Hint: For this problem we need to calculate the ratio of $SP$ and $SQ$. For this first we will compare the given parabolic equation with the standard parabolic equation which is ${{y}^{2}}=4ax$ and calculate the value of $a$ accordingly. Now we have given that $PSQ$ is a focal chord of the given parabola. For parabola we have a semi latus rectum of a parabola is the harmonic mean between the segments of any focal chord of a parabola. So, we will calculate the value of the semi latus rectum of the parabola which is given by $2a$. After we can apply the above rule and calculate the value of $SQ$. Now we need to calculate the value of $\dfrac{SP}{SQ}$. So we will divide the value of $SP$ with the calculated value of $SQ$.

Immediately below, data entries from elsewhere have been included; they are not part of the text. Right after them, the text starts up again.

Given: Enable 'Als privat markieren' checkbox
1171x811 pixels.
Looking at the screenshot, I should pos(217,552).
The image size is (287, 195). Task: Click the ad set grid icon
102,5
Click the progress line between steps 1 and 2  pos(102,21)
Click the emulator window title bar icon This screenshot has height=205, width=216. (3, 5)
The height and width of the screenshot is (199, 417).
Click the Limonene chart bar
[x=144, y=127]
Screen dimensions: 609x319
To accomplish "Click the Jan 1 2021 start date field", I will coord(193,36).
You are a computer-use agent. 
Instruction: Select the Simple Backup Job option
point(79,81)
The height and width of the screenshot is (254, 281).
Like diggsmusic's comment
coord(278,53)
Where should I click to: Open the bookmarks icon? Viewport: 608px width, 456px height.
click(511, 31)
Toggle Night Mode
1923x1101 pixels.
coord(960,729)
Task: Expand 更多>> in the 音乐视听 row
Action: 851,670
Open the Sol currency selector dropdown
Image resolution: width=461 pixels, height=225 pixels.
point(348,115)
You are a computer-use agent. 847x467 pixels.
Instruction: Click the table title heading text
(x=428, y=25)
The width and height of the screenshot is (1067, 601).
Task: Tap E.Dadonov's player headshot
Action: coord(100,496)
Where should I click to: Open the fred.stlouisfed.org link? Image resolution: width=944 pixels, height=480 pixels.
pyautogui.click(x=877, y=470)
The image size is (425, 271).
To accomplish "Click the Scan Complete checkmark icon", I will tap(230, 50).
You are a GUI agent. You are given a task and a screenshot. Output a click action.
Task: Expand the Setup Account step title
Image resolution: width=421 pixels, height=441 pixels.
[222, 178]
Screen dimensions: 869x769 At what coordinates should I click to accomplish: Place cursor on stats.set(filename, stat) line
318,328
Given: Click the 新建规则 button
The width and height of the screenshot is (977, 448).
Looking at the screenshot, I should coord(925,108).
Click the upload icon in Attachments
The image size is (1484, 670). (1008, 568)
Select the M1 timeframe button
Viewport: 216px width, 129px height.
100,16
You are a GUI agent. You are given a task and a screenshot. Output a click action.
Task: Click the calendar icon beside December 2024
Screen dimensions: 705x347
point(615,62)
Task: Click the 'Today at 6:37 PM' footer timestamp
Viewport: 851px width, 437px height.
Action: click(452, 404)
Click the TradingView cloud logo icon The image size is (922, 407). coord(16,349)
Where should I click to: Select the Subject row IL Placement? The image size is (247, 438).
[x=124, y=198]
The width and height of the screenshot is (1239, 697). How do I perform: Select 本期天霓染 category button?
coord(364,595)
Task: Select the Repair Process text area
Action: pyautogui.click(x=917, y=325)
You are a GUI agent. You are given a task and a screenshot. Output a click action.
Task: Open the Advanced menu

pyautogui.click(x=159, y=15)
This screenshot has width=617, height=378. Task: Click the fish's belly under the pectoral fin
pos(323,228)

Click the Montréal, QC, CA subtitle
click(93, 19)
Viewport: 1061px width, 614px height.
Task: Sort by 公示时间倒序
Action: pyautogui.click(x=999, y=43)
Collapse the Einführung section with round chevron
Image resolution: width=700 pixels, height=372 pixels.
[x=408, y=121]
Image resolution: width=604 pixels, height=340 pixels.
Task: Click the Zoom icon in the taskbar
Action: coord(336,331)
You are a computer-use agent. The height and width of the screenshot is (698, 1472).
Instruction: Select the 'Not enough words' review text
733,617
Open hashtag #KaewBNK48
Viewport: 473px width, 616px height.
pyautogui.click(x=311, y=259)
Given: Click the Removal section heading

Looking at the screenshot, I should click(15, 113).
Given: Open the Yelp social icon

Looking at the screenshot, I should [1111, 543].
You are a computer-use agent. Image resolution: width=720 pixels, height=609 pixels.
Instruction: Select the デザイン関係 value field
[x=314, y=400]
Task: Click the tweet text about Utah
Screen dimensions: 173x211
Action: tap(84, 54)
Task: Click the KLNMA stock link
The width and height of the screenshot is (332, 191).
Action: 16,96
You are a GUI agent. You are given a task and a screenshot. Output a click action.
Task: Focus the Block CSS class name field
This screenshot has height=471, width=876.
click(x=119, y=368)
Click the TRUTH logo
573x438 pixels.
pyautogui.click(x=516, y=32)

Complete step by step solution:
The Given equation of the parabola is ${{y}^{2}}=8x$.
Comparing the above equation of the parabola with the standard equation of the parabola which is ${{y}^{2}}=4ax$, then we will get
$\begin{align}
  & \Rightarrow 4a=8 \\
 & \Rightarrow a=2 \\
\end{align}$
In the problem they have mentioned that $PSQ$ is a focal chord of the parabola. Now the diagram of the parabola will be

The value of semi latus rectum of the given parabola ${{y}^{2}}=8x$ is
$\begin{align}
  & \Rightarrow 2a=2\left( 2 \right) \\
 & \Rightarrow 2a=4 \\
\end{align}$
For a parabola the semi latus rectum of a parabola is the harmonic mean between the segments of any focal chord of a parabola.
Mathematically we can write $SP$, $4$, $SQ$ are in Harmonic Progression(H.P). So, we can write
$\Rightarrow \dfrac{2}{4}=\dfrac{1}{SP}+\dfrac{1}{SQ}$
Substituting the value of $SP=6$ in the above equation and simplifying the above equation, then we will get
$\begin{align}
  & \Rightarrow \dfrac{1}{2}=\dfrac{1}{6}+\dfrac{1}{SQ} \\
 & \Rightarrow \dfrac{1}{SQ}=\dfrac{1}{2}-\dfrac{1}{6} \\
 & \Rightarrow \dfrac{1}{SQ}=\dfrac{3-1}{6} \\
 & \Rightarrow \dfrac{1}{SQ}=\dfrac{1}{3} \\
\end{align}$
From the above equation we can write the value of $SQ$ as $SQ=3$.
Now the value of $\dfrac{SP}{SQ}$ will be
$\begin{align}
  & \Rightarrow \dfrac{SP}{SQ}=\dfrac{6}{3} \\
 & \Rightarrow \dfrac{SP}{SQ}=2 \\
\end{align}$

Note: For calculating the value of $SQ$ we can also another formula in H.P which is
$\Rightarrow 4=2\times \left( \dfrac{SP.SQ}{SP+SQ} \right)$
Substituting the value of $SP=6$ in the above equation, then we will get
$\begin{align}
  & \Rightarrow \dfrac{4}{2}=\dfrac{6.SQ}{6+SQ} \\
 & \Rightarrow 2\left( 6+SQ \right)=6SQ \\
 & \Rightarrow 6+SQ=3SQ \\
 & \Rightarrow SQ=3 \\
\end{align}$
From both the methods we got the value of $SQ$ as $SQ=3$.